Préoccupation majeure pour la cybersécurité
Sans surprise, la cybersécurité figure en tête des préoccupations des officiels des Jeux olympiques en France, tout comme elle l’a été pour d’autres événements sportifs majeurs, comme le Super Bowl. D’après Politico, l’Agence nationale de la sécurité des systèmes d’information (ANSSI) a entamé les préparatifs deux ans en amont, menant des tests de pénétration approfondis et des campagnes de sensibilisation. A ce propos, le directeur de l’ANSSI a expliqué à Politico que l’objectif n’est pas d’empêcher 100 % des attaques, mais d’en bloquer la majorité. En substance, l’organisation ne veut pas revivre l’expérience des JO d’hiver de 2018 à Pyeongchang, en Corée du Sud, lorsque des hackers russes présumés ont déployé le malware « Olympic Destroyer » pour perturber massivement le Wi-Fi et d’autres services de communication lors de la cérémonie d’ouverture.
Car il faut rappeler que la menace d’une attaque coordonnée, mêlant terrorisme et cyberattaque pour neutraliser les systèmes de sécurité et de surveillance, demeure préoccupante. Nous vous le disions, lors des Jeux olympiques de 2021 à Tokyo, les hackers ont tenté plus de 450 millions d’attaques sur des cibles liées à l’événement. Franz Regul, responsable de la cybersécurité des Jeux, a confié au New York Time que son équipe s’attend à voir cette année entre huit et douze fois plus de tentatives d’attaques.

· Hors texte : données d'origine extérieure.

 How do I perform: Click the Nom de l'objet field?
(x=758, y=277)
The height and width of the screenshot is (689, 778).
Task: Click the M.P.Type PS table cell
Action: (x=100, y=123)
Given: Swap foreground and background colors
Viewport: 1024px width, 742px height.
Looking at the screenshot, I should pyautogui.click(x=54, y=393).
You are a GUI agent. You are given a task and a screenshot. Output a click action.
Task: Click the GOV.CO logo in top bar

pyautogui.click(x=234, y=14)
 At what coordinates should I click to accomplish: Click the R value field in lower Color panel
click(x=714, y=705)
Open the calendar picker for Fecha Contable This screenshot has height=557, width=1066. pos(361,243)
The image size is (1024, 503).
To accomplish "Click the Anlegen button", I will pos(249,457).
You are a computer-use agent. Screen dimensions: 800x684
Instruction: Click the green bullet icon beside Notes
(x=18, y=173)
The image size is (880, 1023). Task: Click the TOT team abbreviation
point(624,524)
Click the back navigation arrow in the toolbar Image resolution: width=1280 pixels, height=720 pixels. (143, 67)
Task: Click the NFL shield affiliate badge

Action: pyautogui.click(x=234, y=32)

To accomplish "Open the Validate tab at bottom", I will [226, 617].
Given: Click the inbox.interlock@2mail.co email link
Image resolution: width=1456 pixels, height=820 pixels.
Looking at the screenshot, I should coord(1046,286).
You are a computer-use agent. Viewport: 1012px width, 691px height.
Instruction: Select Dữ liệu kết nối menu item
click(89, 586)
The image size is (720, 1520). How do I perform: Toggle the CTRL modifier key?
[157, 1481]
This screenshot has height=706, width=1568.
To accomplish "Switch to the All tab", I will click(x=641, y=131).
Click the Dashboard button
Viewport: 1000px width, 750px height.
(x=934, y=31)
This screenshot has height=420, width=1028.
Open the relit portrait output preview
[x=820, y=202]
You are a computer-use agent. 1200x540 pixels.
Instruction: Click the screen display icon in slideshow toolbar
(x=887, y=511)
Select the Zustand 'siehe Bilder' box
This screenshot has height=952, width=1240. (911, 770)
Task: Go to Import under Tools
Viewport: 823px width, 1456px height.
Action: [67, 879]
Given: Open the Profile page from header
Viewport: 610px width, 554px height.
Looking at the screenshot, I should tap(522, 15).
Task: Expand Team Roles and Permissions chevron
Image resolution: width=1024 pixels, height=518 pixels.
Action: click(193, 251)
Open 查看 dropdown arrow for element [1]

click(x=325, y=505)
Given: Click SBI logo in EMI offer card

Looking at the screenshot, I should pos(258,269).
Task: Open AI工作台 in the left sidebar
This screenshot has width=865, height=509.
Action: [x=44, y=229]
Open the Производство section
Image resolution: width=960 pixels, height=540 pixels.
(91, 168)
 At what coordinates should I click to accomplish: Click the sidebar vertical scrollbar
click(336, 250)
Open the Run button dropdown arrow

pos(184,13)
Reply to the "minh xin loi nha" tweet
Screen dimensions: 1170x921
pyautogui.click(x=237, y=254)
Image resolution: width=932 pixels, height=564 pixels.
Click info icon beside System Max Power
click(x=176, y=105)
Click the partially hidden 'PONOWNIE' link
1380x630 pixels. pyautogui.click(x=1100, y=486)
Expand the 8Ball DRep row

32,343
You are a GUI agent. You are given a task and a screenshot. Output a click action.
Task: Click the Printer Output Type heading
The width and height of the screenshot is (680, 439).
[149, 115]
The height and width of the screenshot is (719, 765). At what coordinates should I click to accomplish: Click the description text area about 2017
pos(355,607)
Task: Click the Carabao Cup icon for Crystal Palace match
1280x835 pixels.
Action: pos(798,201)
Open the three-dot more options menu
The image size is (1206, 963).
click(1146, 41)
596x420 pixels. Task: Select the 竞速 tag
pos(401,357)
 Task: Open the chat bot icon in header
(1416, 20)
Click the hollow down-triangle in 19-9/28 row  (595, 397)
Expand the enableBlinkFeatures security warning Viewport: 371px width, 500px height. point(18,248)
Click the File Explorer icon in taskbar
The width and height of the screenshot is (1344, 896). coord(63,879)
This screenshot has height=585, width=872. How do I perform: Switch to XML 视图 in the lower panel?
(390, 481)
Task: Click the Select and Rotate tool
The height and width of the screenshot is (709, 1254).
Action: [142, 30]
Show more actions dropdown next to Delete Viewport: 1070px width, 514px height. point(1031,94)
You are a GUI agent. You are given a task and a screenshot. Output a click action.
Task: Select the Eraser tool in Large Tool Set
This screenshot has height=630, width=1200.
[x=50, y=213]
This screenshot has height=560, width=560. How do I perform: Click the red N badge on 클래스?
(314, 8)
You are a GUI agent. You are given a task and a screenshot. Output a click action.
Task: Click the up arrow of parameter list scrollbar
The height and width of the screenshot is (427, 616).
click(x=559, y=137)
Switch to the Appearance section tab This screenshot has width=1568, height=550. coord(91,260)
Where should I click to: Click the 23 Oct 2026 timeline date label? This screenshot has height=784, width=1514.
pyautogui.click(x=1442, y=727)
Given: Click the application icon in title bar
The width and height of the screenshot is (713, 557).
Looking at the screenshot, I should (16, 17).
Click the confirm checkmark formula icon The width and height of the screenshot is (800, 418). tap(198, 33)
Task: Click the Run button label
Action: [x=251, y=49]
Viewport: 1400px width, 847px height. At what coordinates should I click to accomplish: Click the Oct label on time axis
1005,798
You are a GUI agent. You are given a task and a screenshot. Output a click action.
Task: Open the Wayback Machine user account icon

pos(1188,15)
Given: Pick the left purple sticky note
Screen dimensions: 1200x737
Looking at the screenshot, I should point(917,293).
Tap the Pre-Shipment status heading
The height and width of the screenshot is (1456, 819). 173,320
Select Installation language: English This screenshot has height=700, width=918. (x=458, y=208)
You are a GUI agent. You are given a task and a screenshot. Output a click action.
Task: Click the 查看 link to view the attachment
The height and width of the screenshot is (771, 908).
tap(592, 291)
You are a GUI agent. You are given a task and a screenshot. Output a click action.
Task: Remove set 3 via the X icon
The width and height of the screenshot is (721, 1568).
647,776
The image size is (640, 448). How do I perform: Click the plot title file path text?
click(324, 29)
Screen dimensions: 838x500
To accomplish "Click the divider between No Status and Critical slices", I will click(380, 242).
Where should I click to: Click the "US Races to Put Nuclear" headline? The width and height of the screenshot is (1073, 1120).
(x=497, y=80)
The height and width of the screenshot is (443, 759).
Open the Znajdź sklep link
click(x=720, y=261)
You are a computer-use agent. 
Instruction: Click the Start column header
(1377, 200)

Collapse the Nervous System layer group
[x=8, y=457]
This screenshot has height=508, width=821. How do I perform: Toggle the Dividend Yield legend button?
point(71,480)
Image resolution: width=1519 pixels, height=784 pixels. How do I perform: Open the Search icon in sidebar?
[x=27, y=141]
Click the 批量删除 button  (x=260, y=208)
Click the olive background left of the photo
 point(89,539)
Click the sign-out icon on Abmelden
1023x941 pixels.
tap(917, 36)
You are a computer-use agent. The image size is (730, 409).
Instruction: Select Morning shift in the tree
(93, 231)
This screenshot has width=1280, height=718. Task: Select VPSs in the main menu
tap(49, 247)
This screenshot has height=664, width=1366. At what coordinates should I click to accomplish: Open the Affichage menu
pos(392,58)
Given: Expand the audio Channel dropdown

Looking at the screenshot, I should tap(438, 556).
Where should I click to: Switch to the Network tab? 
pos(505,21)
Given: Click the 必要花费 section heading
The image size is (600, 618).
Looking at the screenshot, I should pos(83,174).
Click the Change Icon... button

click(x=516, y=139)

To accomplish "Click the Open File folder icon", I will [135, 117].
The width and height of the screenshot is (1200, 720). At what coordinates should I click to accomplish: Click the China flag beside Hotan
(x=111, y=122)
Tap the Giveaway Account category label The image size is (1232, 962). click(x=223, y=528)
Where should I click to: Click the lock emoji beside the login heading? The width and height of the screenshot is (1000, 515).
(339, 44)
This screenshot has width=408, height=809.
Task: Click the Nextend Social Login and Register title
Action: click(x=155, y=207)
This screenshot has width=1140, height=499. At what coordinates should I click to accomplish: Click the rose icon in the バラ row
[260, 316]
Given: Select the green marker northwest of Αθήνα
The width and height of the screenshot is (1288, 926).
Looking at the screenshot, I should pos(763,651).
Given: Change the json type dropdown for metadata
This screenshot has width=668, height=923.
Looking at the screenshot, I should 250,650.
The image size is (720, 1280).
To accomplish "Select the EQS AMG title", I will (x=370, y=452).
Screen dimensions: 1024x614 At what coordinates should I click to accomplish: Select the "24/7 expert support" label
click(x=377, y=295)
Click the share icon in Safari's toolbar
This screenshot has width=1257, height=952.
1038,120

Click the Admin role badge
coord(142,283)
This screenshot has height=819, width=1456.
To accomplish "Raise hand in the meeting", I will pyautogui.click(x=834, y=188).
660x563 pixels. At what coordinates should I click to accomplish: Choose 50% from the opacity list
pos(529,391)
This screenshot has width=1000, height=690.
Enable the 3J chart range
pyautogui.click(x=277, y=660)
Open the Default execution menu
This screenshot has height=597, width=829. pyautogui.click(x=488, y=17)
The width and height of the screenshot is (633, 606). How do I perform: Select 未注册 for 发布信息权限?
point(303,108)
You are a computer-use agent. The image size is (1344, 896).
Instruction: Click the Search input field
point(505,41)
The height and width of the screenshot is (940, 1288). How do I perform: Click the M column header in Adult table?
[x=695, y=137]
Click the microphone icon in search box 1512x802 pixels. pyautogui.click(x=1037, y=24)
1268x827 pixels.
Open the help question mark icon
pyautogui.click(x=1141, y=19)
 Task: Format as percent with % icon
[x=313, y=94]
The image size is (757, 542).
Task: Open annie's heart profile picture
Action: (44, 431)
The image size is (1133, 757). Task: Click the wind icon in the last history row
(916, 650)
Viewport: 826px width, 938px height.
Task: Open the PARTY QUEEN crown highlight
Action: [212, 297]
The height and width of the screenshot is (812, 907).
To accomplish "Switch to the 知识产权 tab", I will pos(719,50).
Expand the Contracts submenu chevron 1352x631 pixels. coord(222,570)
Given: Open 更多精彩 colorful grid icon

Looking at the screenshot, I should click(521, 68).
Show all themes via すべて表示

Dans le cadre de leurs préparatifs, l’équipe de Regul a organisé de nombreuses simulations d’attaques en collaboration avec des partenaires technologiques et des analystes du Comité international olympique. Ils ont également mis en place un programme de récompense (bug bounty) pour inciter les chercheurs en sécurité à signaler les vulnérabilités exploitables dans l’infrastructure technologique des Jeux, selon le New York Times.
« Diversifiées, sophistiquées et persistantes »
En peu de mots, l’efficacité de ces mesures ne sera véritablement testée que lorsque les Jeux débuteront. Steven Baer, vice-président des ventes et services terrain chez NetWitness, pense que l’équipe de cybersécurité des Jeux de Paris aura mis en place un plan d’action et une chaîne d’attaque pour stopper et contenir les menaces identifiées au fur et à mesure. Les efforts de renseignement devraient cibler les nouvelles techniques émergentes, tandis que les équipes d’intervention d’urgence seront prêtes à agir dès que nécessaire, estime Baer, dont l’entreprise a participé à la sécurisation de la Coupe du monde de la FIFA 2022 au Qatar.
« Les menaces cybernétiques visant les Jeux olympiques de 2024 à Paris seront probablement diversifiées, sophistiquées et persistantes », ajoute Baer. « On peut s’attendre à des attaques visant à dérober des données sensibles, perturber les infrastructures critiques, saboter les opérations, extorquer de l’argent ou diffuser de la propagande et des fausses informations. Les Jeux sont une occasion idéale pour les cybercriminels, acteurs étatiques, hacktivistes et terroristes d’exploiter les vulnérabilités d’un événement de cette ampleur ».
La géopolitique joue également un rôle, explique Stijn Vande Casteele. Les conflits entre Israël et la Palestine, ainsi que la guerre entre la Russie et l’Ukraine, influenceront probablement la nature des menaces présentées par les cyber-acteurs sponsorisés par les Etats. « Il est notamment important de souligner que la Russie a été bannie de cette édition des Jeux, ce qui représente un risque important pour le pays hôte et l’infrastructure olympique », dit-il. En outre, les campagnes de phishing visant le grand public, les attaques DDoS contre les organisations et l’espionnage de personnalités ou d’institutions de haut niveau sont d’autres menaces fréquentes lors d’événements de cette envergure. « Ces événements élargissent la surface d’attaque et offrent un timing idéal pour des attaques, qu’elles soient motivées politiquement ou financièrement ».
Vande Casteele compare les défis de sécuriser l’empreinte numérique en constante évolution des Jeux olympiques à la construction d’une maison géante en un temps limité. « Chaque jour, de nouveaux étages sont ajoutés, de nouvelles fenêtres et portes créées », dit-il. « De nombreuses personnes sont impliquées, si bien qu’au bout d’un moment, elles manquent de visibilité et oublient combien de fenêtres et de portes existent ».